* LIST OF TASKS *
1. Reproduce everything in the XGBoost text from "Each ionic liquid" down to "in this paper.".
2. According to the XGBoost text, why does XGBoost train with an additive strategy? Answer in one to three sentences.

* TEXT BLOCK *

= = =

Dispersion of input data points over the temperature range.

Figure 2
figure 2

Wavelength allocation of the input data.

Each ionic liquid consists of anionic and cationic families. These family names and the number of ILs containing them are accumulated in Table 2. The cationic and anionic family combinations used in the current study with the number of ILs comprising them are displayed in Fig. 3. It can be realized that the most repeated ionic liquid family in the database is [im][NTf2].

Table 2 Cation and anion family names, their code, and their number used in this paper.
Figure 3
figure 3

The number of the used ILs regarding their cation and anion families combinations.

Modeling

Modeling procedure

The process of modeling, starting with data gathering and ending with results analysis, is provided in the flowchart in Fig. 4. The strong models used in this study are CatBoost, XGBoost, LightGBM, Ada-DT, CNN, and Ada-SVM. The following sections present extensive descriptions of the used models, their hyperparameters, and their inputs.

Figure 4
figure 4

Flowchart of this research’s steps.

Model development

XGBoost

XGBoost is a scalable tree boosting system that is one of the most successful and broadly used methods of machine learning. The model choice of XGBoost is called “decision tree ensemble”, which comprises a set of classification and regression trees (CARTs). Because using one single tree is not practically enough, an ensemble model that sums the prediction of various trees is commonly used44. The model can be written as Eq. (1):

$${\widehat{y}}_{i}=\sum_{k=1}^{K}{f}_{k}\left({x}_{i}\right), {f}_{k}\in \mathcal{F},$$
(1)

where \(K\) is the number of trees, \({f}_{k}\) is a function in the regression tree space \(\mathcal{F}\), and \(\mathcal{F}\) is the set of all possible CARTs. To train the model, the objective function is defined and minimized.

$$L=\sum_{i}l\left({\widehat{y}}_{i},{y}_{i}\right)+\sum_{k}\Omega \left({f}_{k}\right),$$
(2)

where \(\Omega \left({f}_{k}\right)=\gamma T+\frac{1}{2}\lambda {\Vert \mathcalligra{w} \Vert }^{2}\). The first term of Eq. (2) indicates the training loss, and the second one is the regularization term which controls the complexity of the model. The regularization term is necessary to avoid overfitting. Since it is intractable to learn all the trees at once, XGBoost uses an additive training strategy. Therefore the prediction of the i-th instance of the t-th iteration is substituted to the objective function.

$$L=\sum_{i}l\left({y}_{i},{\widehat{y}}_{i}^{\left(t-1\right)}+{f}_{t}\left({x}_{i}\right)\right)+\Omega \left({f}_{k}\right).$$
(3)

By adding a new tree at a time, new predictive values are generated step by step44.

$${\widehat{y}}_{i}^{\left(t\right)}={\widehat{y}}_{i}^{\left(t-1\right)}+{f}_{t}\left({x}_{i}\right).$$
(4)

= = =

* PROVIDED MATERIAL *
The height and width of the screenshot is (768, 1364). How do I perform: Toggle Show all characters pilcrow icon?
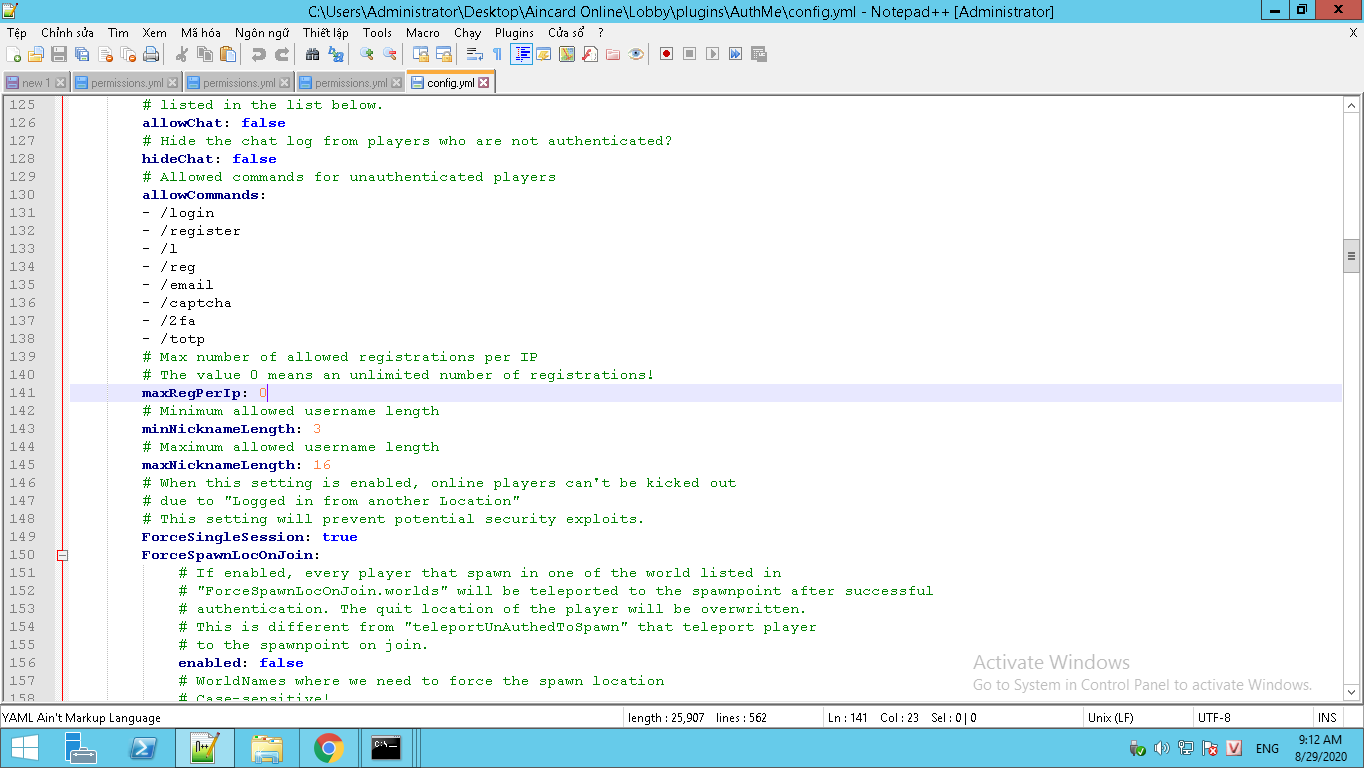(497, 54)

= = =

* RESULTS FOR EACH TASK *
1.
Each ionic liquid consists of anionic and cationic families. These family names and the number of ILs containing them are accumulated in Table 2. The cationic and anionic family combinations used in the current study with the number of ILs comprising them are displayed in Fig. 3. It can be realized that the most repeated ionic liquid family in the database is [im][NTf2].

Table 2 Cation and anion family names, their code, and their number used in this paper.

2. XGBoost trains additively because learning all the trees at once is intractable. Instead, it adds one new tree at a time and generates new predictive values step by step.